§ EXERCISE INSTRUCTIONS
Please print the data that follows, keeping every line exact.

§ GIVEN DATA

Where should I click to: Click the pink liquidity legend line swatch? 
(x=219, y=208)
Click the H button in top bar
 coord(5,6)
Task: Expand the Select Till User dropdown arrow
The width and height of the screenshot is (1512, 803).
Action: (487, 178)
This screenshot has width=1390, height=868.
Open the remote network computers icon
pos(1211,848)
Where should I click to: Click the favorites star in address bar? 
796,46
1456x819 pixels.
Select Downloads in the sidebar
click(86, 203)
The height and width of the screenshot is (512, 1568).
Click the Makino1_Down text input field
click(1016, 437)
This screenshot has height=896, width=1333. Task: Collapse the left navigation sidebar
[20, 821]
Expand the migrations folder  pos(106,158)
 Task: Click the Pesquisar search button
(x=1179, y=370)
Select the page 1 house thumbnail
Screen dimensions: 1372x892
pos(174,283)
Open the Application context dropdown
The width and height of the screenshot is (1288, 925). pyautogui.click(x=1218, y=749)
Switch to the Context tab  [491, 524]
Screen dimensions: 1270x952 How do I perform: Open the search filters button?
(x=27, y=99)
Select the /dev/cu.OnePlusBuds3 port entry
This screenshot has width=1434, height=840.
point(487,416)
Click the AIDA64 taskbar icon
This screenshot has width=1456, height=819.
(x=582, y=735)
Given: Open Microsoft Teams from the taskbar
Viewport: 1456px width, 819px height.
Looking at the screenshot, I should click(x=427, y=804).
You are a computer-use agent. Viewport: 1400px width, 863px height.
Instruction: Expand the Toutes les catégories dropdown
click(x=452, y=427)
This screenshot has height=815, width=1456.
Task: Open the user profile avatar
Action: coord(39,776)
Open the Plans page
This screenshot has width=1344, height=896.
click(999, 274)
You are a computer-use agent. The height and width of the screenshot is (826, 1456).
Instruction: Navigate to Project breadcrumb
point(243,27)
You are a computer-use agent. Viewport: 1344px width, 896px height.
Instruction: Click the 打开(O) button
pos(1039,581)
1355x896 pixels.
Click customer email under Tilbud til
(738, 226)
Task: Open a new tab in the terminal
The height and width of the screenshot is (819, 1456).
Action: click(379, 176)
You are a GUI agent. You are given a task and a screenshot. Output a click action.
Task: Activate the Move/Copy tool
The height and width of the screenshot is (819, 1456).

§ YOUR SOLUTION
Where should I click to: Click the pink liquidity legend line swatch? 
(x=219, y=208)
Click the H button in top bar
 coord(5,6)
Task: Expand the Select Till User dropdown arrow
The width and height of the screenshot is (1512, 803).
Action: (487, 178)
This screenshot has width=1390, height=868.
Open the remote network computers icon
pos(1211,848)
Where should I click to: Click the favorites star in address bar? 
796,46
1456x819 pixels.
Select Downloads in the sidebar
click(86, 203)
The height and width of the screenshot is (512, 1568).
Click the Makino1_Down text input field
click(1016, 437)
This screenshot has height=896, width=1333. Task: Collapse the left navigation sidebar
[20, 821]
Expand the migrations folder  pos(106,158)
 Task: Click the Pesquisar search button
(x=1179, y=370)
Select the page 1 house thumbnail
Screen dimensions: 1372x892
pos(174,283)
Open the Application context dropdown
The width and height of the screenshot is (1288, 925). pyautogui.click(x=1218, y=749)
Switch to the Context tab  [491, 524]
Screen dimensions: 1270x952 How do I perform: Open the search filters button?
(x=27, y=99)
Select the /dev/cu.OnePlusBuds3 port entry
This screenshot has width=1434, height=840.
point(487,416)
Click the AIDA64 taskbar icon
This screenshot has width=1456, height=819.
(x=582, y=735)
Given: Open Microsoft Teams from the taskbar
Viewport: 1456px width, 819px height.
Looking at the screenshot, I should click(x=427, y=804).
You are a computer-use agent. Viewport: 1400px width, 863px height.
Instruction: Expand the Toutes les catégories dropdown
click(x=452, y=427)
This screenshot has height=815, width=1456.
Task: Open the user profile avatar
Action: coord(39,776)
Open the Plans page
This screenshot has width=1344, height=896.
click(999, 274)
You are a computer-use agent. The height and width of the screenshot is (826, 1456).
Instruction: Navigate to Project breadcrumb
point(243,27)
You are a computer-use agent. Viewport: 1344px width, 896px height.
Instruction: Click the 打开(O) button
pos(1039,581)
1355x896 pixels.
Click customer email under Tilbud til
(738, 226)
Task: Open a new tab in the terminal
The height and width of the screenshot is (819, 1456).
Action: click(379, 176)
You are a GUI agent. You are given a task and a screenshot. Output a click action.
Task: Activate the Move/Copy tool
The height and width of the screenshot is (819, 1456).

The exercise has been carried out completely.